2. When the result set's anchors map to image items, look up the corresponding pack(s) via the Track Object.
3. Fetch each needed pack (cache-aware), extract the relevant items by their (offset, size) from the header.

For single-anchor lookups:

1. GET pack header (or use cached header).
2. Locate (offset, size) for the target anchor.
3. GET pack [offset..offset+size] via Range header.

Backward compatibility

Existing Datasets with per-item FragmentEntrys (no pack) keep working — the read path detects pack vs non-pack via a flag in the FragmentEntry (e.g. pack_item_count > 1 means packed).

New writers can opt into packing per modality:

schema.add_image("image", mime="jpeg", pack_items=32)

pack_items=None (default) writes one item per Fragment Object (today's behavior). pack_items=32 packs 32 items per Object.

Spec contribution

A new spec/0022-fragment-packs.md defines:

1. The pack header CBOR format
2. The Track Object's FragmentEntry extensions for packed/unpacked
3. The new DreamDBAddress::FragmentPack variant
4. Read path requirements (sequential decode, per-item byte-range)
5. Conformance test vectors

Estimated effort

• Spec doc: 0.5 days
• Pack header type + encode/decode in dreamdb-protocol: 0.5 days
• Write path in append.rs: 1 day
• Read path in iter.rs + query_vector.rs: 1.5 days
• Python SDK exposure (pack_items schema param): 0.5 days
• Tests + benchmarks: 1 day
• Total: 4-5 days (matches the original estimate)
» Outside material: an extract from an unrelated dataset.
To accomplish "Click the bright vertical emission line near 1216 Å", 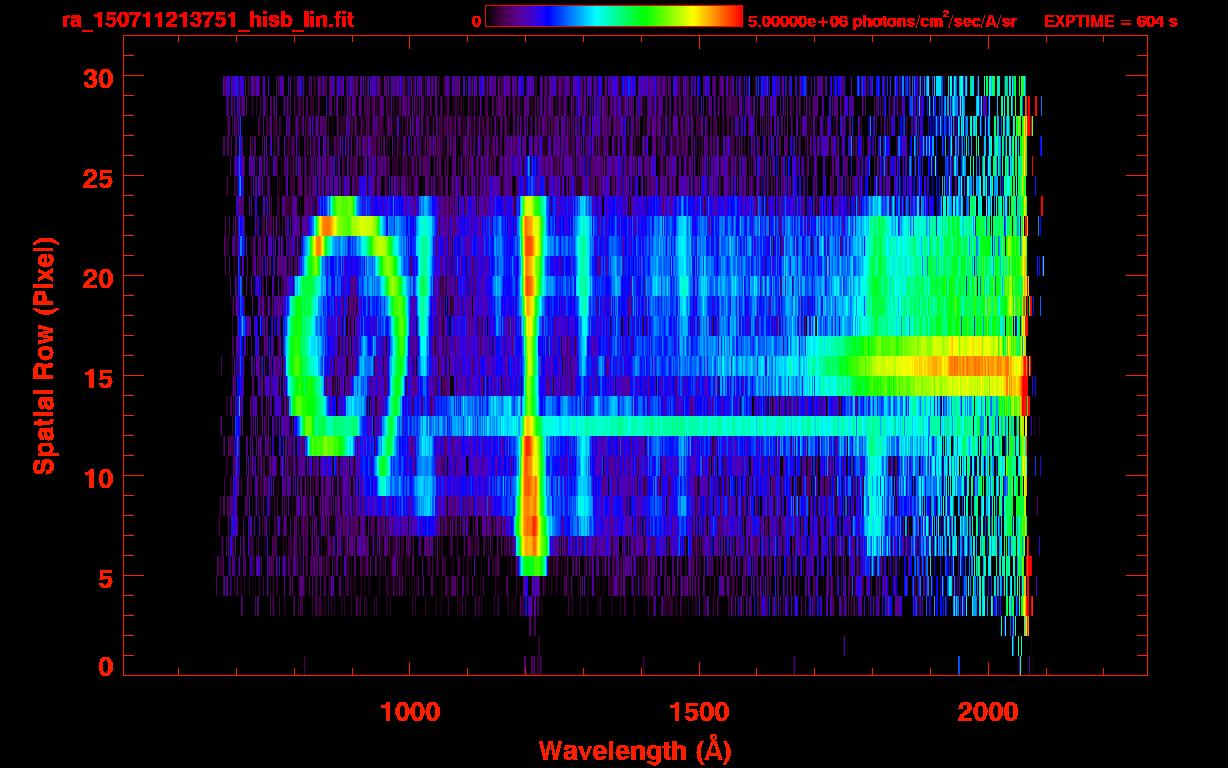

Expected payoff (from the 2026-05-22 measurements)

At 32 items per pack, 1M imagenet ingest:

• PUT count: 31,250 packs instead of 1M Fragments (32× reduction)
• Per-pack PUT: ~512 KB at ~5 MB/s = 100 ms each (more bandwidth-bound than RTT-bound)
• 31,250 / 64 concurrency × 100 ms = ~50 s of upload work
• CLIP encoding for 1M: ~85 minutes at 192/s
• End-to-end ETA: ~85 min (CLIP-bound, network amortized away)

Plus pipelining (already shipped 2026-05-22 evening): potentially reduces CLIP wall too via overlap.

Combined with EC2 us-east-1: ~10-15 minutes for 1M.

When to ship

After the 10K + 100K pipelined baseline runs are stable. The image-pack work is a next slice, not blocking the next 1M test. Ship after a green 100K verifies the pipeline overlap holds at intermediate scale.

Open questions

Defer all four to first-implementation pass with empirical data.